- Exercise goal
Give back every entry below, exactly as written.

- Material shown
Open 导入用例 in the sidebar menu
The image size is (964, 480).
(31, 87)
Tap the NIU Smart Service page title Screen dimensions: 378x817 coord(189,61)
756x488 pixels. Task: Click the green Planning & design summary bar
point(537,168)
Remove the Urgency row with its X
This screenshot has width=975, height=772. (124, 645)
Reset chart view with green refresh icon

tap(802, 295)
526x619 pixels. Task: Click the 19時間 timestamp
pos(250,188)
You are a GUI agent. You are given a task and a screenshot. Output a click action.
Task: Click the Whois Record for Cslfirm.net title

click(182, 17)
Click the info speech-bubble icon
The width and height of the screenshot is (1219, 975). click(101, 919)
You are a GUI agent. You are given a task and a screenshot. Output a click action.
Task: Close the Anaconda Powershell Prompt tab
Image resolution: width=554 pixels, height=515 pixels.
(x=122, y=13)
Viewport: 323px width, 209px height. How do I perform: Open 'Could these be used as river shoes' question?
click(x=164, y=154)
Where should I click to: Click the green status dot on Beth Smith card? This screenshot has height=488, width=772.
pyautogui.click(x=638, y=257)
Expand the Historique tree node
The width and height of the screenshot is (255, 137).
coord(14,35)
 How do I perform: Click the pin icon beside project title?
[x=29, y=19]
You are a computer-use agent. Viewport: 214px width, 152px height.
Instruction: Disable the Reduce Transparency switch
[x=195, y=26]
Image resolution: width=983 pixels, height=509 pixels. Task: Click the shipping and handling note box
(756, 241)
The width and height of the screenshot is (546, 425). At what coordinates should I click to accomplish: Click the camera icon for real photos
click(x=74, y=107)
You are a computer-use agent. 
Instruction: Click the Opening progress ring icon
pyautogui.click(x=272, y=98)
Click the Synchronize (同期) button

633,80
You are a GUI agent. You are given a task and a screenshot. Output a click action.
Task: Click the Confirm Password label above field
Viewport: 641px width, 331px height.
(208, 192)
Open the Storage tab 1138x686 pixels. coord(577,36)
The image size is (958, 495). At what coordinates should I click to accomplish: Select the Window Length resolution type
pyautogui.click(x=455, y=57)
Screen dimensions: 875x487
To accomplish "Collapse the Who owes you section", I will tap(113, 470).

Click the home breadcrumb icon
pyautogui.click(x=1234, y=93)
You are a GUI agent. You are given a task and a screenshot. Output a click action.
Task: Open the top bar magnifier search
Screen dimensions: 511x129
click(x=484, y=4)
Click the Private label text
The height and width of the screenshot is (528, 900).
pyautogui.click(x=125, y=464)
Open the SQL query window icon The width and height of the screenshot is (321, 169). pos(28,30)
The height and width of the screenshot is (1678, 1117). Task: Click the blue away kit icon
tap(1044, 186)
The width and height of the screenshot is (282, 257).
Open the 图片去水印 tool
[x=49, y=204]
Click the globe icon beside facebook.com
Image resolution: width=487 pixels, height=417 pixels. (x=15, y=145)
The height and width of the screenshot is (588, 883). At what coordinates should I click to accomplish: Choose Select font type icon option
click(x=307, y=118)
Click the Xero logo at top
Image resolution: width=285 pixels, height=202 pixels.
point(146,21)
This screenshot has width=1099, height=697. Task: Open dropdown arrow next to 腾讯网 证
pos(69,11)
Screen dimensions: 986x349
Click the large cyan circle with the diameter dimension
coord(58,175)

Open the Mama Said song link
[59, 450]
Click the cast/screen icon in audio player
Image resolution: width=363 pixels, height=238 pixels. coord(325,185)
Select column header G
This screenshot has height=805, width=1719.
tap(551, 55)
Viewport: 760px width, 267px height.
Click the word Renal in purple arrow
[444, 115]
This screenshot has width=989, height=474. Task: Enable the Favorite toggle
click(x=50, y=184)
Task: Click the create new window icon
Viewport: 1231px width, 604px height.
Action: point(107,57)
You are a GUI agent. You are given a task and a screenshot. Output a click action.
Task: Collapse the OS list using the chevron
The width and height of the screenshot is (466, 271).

- Solution to this problem
Open 导入用例 in the sidebar menu
The image size is (964, 480).
(31, 87)
Tap the NIU Smart Service page title Screen dimensions: 378x817 coord(189,61)
756x488 pixels. Task: Click the green Planning & design summary bar
point(537,168)
Remove the Urgency row with its X
This screenshot has width=975, height=772. (124, 645)
Reset chart view with green refresh icon

tap(802, 295)
526x619 pixels. Task: Click the 19時間 timestamp
pos(250,188)
You are a GUI agent. You are given a task and a screenshot. Output a click action.
Task: Click the Whois Record for Cslfirm.net title

click(182, 17)
Click the info speech-bubble icon
The width and height of the screenshot is (1219, 975). click(101, 919)
You are a GUI agent. You are given a task and a screenshot. Output a click action.
Task: Close the Anaconda Powershell Prompt tab
Image resolution: width=554 pixels, height=515 pixels.
(x=122, y=13)
Viewport: 323px width, 209px height. How do I perform: Open 'Could these be used as river shoes' question?
click(x=164, y=154)
Where should I click to: Click the green status dot on Beth Smith card? This screenshot has height=488, width=772.
pyautogui.click(x=638, y=257)
Expand the Historique tree node
The width and height of the screenshot is (255, 137).
coord(14,35)
 How do I perform: Click the pin icon beside project title?
[x=29, y=19]
You are a computer-use agent. Viewport: 214px width, 152px height.
Instruction: Disable the Reduce Transparency switch
[x=195, y=26]
Image resolution: width=983 pixels, height=509 pixels. Task: Click the shipping and handling note box
(756, 241)
The width and height of the screenshot is (546, 425). At what coordinates should I click to accomplish: Click the camera icon for real photos
click(x=74, y=107)
You are a computer-use agent. 
Instruction: Click the Opening progress ring icon
pyautogui.click(x=272, y=98)
Click the Synchronize (同期) button

633,80
You are a GUI agent. You are given a task and a screenshot. Output a click action.
Task: Click the Confirm Password label above field
Viewport: 641px width, 331px height.
(208, 192)
Open the Storage tab 1138x686 pixels. coord(577,36)
The image size is (958, 495). At what coordinates should I click to accomplish: Select the Window Length resolution type
pyautogui.click(x=455, y=57)
Screen dimensions: 875x487
To accomplish "Collapse the Who owes you section", I will tap(113, 470).

Click the home breadcrumb icon
pyautogui.click(x=1234, y=93)
You are a GUI agent. You are given a task and a screenshot. Output a click action.
Task: Open the top bar magnifier search
Screen dimensions: 511x129
click(x=484, y=4)
Click the Private label text
The height and width of the screenshot is (528, 900).
pyautogui.click(x=125, y=464)
Open the SQL query window icon The width and height of the screenshot is (321, 169). pos(28,30)
The height and width of the screenshot is (1678, 1117). Task: Click the blue away kit icon
tap(1044, 186)
The width and height of the screenshot is (282, 257).
Open the 图片去水印 tool
[x=49, y=204]
Click the globe icon beside facebook.com
Image resolution: width=487 pixels, height=417 pixels. (x=15, y=145)
The height and width of the screenshot is (588, 883). At what coordinates should I click to accomplish: Choose Select font type icon option
click(x=307, y=118)
Click the Xero logo at top
Image resolution: width=285 pixels, height=202 pixels.
point(146,21)
This screenshot has width=1099, height=697. Task: Open dropdown arrow next to 腾讯网 证
pos(69,11)
Screen dimensions: 986x349
Click the large cyan circle with the diameter dimension
coord(58,175)

Open the Mama Said song link
[59, 450]
Click the cast/screen icon in audio player
Image resolution: width=363 pixels, height=238 pixels. coord(325,185)
Select column header G
This screenshot has height=805, width=1719.
tap(551, 55)
Viewport: 760px width, 267px height.
Click the word Renal in purple arrow
[444, 115]
This screenshot has width=989, height=474. Task: Enable the Favorite toggle
click(x=50, y=184)
Task: Click the create new window icon
Viewport: 1231px width, 604px height.
Action: point(107,57)
You are a GUI agent. You are given a task and a screenshot. Output a click action.
Task: Collapse the OS list using the chevron
The width and height of the screenshot is (466, 271).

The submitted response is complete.